Making small, avoidable mistakes with your money in your 20s can have a significant impact on your overall financial health as you get older. Creating good financial habits while you’re young will give you the ability to get ahead. Saving money in your 20s can give you the freedom to buy a house, switch jobs and even retire early. These 5 tips will get you started in the right direction.
1.) Start Investing
Compound interest is one of the most impactful financial assets available. Interest is the amount earned on the initial principle, compound interest then occurs when you earn interest on your interest and your initial principle. An extra few years of compound interest can amount to a massive amount of money.
2.) Contribute Enough Into Your 401(k) To Get The Maximum Match From Your Employer
The way 401k match typically works is the employer will match a percentage of employee contributions, up to a certain percentage of the employees total salary. For example, an employer might match 100% of an employees contributions up to 3% of their total salary. If the employee earns $50,000 annually the employer will match up to $1,500. This is essentially $1,500 for free. In order to get the maximum match from the employer the employee would need to contribute $1,500 to their 401k. Anything contributed past $1,500 would be unmatched. Contributions into a 401k are tax deferred so there are benefits past just the match from the employer.
3.) Send Some Of Your Paycheck Directly To Your Bank Account
Having an emergency fund saved is one of the most important parts of your financial health. Should a large financial expense arise or if you need to be without income an emergency fund will keep you afloat for a few months. An emergency fund is generally 3-6 months worth of expenses saved in cash or other highly liquid assets. Send enough of your paycheck directly to your bank account to replace all your expenses and maintain your emergency fund.
4.) Think Rationally Before Making Large Purchases
While saving money early on in life is imperative to financial success, spending large amounts of money can be detrimental. Before making large purchases it is important to weigh all of the options. If there’s a need for a vehicle, does it absolutely need to be a brand new vehicle or will a lightly used vehicle work? Is carpooling, walking or cycling an option? How soon is a vehicle needed? Rushed decisions tend to cost more money. If the large purchase is a want rather than a need think about what kind of value it will bring. How many hours of work will be required to afford the purchase? Is there any other option that will provide similar value? Considering many factors regarding large purchases can help to avoid regretful mistakes.
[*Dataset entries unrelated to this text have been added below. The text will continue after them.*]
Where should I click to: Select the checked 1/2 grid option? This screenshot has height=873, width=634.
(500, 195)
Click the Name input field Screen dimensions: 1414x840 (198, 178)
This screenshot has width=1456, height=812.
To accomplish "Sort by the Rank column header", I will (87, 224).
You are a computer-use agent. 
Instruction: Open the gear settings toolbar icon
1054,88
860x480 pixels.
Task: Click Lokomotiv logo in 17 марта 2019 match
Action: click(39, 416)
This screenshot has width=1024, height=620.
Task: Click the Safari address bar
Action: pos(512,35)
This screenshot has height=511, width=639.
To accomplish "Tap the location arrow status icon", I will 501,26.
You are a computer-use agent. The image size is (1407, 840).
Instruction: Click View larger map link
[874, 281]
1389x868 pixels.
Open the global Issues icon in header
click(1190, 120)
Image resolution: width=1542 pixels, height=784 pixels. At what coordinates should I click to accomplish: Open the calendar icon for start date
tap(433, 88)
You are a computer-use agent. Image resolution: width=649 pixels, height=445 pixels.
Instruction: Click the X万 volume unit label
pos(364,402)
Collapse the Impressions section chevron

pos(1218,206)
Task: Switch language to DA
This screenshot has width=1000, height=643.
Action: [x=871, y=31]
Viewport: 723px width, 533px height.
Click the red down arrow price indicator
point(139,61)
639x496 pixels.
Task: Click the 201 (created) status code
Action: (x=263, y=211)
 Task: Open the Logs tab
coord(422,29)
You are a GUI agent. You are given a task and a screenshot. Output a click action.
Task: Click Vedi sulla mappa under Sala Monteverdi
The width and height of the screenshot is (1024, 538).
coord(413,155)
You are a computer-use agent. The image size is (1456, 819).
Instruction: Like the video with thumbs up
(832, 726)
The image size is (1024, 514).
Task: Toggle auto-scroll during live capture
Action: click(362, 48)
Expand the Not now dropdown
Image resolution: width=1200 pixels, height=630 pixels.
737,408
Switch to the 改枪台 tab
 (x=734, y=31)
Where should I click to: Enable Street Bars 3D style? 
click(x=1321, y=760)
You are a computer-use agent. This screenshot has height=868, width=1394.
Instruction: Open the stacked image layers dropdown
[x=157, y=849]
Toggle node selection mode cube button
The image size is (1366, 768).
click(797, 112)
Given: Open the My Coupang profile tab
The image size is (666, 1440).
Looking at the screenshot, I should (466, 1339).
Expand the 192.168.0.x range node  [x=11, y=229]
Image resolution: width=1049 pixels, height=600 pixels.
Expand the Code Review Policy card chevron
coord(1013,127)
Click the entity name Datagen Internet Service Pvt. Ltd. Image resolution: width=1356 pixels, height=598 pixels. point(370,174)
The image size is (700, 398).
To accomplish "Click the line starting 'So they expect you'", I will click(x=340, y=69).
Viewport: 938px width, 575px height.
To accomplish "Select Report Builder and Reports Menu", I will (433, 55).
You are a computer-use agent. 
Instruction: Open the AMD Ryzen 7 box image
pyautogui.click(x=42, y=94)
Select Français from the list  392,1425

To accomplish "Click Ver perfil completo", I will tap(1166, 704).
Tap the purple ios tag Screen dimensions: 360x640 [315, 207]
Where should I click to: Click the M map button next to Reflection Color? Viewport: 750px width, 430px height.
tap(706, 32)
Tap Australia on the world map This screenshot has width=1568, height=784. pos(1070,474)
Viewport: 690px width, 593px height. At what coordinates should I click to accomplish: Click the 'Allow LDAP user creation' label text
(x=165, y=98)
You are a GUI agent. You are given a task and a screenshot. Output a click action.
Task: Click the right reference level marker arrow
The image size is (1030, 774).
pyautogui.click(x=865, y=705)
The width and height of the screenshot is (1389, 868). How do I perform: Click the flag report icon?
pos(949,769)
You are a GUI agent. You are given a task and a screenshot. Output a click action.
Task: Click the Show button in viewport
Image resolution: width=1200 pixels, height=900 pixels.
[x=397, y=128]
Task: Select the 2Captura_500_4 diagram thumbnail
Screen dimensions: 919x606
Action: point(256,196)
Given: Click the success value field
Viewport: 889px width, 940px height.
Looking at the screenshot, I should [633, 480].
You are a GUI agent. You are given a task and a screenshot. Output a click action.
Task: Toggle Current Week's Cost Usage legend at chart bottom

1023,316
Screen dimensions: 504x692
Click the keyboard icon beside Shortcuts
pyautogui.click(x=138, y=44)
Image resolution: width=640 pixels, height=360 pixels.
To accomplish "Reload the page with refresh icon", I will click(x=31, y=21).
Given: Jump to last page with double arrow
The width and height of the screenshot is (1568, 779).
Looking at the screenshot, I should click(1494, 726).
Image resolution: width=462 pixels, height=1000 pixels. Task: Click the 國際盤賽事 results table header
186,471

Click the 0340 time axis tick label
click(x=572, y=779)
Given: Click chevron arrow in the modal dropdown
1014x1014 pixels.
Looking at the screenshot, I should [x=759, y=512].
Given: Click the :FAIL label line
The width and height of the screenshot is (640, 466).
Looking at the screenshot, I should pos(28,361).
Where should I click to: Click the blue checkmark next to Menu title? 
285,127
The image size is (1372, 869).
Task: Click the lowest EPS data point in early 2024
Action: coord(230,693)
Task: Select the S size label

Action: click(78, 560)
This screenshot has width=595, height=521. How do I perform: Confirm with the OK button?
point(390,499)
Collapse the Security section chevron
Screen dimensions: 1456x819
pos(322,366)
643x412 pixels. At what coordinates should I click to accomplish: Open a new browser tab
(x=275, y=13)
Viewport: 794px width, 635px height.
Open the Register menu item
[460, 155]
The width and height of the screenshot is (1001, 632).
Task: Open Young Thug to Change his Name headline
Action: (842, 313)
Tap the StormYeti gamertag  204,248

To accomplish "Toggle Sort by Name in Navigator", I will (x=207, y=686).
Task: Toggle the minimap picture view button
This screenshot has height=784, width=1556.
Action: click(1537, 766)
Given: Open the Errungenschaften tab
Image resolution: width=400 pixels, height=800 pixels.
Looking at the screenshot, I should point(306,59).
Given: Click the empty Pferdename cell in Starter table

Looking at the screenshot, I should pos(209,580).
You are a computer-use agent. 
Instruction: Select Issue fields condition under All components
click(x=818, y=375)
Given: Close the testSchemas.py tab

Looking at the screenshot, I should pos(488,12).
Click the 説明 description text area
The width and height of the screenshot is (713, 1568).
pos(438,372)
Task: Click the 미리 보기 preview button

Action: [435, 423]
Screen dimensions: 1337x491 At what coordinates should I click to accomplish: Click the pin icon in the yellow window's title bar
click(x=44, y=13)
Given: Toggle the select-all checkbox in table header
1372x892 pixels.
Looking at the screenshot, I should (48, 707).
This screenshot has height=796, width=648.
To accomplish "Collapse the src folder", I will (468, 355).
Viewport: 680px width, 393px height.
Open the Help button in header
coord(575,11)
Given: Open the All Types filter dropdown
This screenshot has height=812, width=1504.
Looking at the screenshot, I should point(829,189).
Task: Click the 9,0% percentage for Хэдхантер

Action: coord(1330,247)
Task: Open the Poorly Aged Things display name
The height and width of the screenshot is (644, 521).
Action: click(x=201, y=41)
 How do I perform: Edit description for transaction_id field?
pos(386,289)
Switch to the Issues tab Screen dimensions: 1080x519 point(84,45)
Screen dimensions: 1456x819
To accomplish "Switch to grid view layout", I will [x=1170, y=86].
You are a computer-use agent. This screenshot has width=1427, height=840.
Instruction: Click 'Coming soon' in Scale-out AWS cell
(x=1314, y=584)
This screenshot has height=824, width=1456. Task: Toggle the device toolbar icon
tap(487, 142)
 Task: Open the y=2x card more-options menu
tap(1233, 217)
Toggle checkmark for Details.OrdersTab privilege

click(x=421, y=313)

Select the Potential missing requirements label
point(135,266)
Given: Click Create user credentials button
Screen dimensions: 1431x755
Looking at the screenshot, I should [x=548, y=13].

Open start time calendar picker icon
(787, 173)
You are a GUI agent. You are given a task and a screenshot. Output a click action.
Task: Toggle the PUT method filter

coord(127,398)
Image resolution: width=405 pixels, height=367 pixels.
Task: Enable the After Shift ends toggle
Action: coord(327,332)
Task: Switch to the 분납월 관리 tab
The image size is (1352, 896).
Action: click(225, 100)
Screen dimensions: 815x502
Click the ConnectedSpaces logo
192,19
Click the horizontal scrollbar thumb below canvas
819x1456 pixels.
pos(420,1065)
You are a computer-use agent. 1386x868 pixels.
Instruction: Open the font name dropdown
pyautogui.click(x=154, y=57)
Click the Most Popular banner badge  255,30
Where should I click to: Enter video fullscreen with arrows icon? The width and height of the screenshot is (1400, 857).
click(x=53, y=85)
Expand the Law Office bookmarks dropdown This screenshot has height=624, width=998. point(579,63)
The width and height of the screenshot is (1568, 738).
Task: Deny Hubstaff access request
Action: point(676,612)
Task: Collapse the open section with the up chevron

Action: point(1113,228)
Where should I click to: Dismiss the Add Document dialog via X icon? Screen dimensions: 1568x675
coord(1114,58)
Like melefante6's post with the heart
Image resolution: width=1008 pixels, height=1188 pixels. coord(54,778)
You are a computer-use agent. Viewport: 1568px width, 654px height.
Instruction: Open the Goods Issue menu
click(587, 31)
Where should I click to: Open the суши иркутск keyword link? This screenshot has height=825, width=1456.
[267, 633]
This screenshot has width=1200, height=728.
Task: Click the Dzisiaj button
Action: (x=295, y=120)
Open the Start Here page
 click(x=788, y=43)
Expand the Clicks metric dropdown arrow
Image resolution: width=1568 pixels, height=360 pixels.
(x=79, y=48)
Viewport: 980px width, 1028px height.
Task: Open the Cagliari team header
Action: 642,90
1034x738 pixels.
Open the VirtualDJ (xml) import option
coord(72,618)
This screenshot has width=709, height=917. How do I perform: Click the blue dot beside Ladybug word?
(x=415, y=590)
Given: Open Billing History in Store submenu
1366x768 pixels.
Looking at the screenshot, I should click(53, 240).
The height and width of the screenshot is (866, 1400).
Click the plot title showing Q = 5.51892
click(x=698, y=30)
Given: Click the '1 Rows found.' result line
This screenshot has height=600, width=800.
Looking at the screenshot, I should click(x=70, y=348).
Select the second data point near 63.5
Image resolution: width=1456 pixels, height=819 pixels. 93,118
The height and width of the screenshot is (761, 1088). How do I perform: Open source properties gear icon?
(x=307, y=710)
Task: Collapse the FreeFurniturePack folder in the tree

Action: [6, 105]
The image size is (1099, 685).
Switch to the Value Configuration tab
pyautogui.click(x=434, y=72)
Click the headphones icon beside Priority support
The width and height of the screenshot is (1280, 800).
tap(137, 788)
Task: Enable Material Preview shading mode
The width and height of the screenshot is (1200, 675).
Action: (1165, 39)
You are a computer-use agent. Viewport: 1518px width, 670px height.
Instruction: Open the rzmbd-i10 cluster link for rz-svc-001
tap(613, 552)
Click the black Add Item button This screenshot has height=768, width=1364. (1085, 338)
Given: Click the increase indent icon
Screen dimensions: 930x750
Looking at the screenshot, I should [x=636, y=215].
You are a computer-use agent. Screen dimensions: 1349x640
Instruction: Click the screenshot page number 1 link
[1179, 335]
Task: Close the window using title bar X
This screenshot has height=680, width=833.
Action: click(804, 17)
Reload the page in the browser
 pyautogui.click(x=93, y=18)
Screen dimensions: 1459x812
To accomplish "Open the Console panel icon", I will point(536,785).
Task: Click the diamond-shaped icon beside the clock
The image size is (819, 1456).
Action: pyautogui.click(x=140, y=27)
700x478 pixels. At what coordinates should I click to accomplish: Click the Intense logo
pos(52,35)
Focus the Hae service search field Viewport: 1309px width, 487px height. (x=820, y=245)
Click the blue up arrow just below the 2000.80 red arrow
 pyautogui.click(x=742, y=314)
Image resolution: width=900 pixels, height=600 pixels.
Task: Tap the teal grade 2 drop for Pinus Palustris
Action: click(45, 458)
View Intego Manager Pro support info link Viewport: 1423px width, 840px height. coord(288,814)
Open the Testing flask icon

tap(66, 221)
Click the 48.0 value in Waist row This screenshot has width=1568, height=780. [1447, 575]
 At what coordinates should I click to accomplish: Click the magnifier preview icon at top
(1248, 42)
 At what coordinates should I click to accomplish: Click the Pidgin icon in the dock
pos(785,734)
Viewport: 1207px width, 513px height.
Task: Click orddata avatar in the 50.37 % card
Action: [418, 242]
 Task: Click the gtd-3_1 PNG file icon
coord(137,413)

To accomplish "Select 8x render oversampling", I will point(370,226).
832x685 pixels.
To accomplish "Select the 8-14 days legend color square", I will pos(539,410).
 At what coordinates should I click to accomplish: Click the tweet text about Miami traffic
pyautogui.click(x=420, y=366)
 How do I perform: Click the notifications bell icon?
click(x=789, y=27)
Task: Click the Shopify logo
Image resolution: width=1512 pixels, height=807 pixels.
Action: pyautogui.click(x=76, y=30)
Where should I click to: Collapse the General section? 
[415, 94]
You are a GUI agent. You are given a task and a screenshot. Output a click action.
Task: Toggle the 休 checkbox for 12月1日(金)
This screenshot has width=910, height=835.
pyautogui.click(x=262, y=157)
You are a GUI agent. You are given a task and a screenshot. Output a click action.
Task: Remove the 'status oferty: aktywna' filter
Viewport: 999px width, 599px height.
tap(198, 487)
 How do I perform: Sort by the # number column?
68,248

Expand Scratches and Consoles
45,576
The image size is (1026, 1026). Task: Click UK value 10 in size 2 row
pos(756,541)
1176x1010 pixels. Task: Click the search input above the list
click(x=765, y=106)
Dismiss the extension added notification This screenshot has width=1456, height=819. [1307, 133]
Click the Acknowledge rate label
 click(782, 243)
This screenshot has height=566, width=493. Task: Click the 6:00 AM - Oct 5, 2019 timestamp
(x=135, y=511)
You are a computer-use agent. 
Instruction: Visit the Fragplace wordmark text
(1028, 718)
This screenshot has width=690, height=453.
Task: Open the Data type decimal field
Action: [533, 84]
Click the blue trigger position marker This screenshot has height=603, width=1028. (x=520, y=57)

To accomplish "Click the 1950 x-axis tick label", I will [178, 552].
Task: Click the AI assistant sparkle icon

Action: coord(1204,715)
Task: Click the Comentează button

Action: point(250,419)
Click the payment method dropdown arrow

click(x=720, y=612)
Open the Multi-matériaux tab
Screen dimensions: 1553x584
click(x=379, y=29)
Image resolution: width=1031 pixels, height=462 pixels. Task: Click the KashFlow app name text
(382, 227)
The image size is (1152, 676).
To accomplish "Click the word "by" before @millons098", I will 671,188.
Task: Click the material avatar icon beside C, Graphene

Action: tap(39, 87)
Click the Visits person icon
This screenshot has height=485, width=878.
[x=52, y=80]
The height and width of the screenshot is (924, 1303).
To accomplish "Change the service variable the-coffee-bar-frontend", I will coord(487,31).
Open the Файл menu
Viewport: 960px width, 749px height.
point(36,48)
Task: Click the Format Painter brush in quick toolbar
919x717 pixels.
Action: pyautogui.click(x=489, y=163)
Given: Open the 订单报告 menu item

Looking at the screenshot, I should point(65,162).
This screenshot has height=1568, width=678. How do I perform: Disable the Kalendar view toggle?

5.) Set Large Obtainable Goals
Set challenging but not unobtainable goals for yourself. Setting goals that you know are too easy won’t motivate you and instead will make you lose interest. Set goals that you’ll constantly have to work towards to make happen. Set both short term and long term goals to keep you focused on smaller immediate goals as well as larger, longer term goals.
The decisions that you make in your 20s will impact your financial health more than any other decade of your life. Now is the time to build a solid foundation to build lasting wealth on. With some discipline and forward thinking anyone can give their finances a great head start.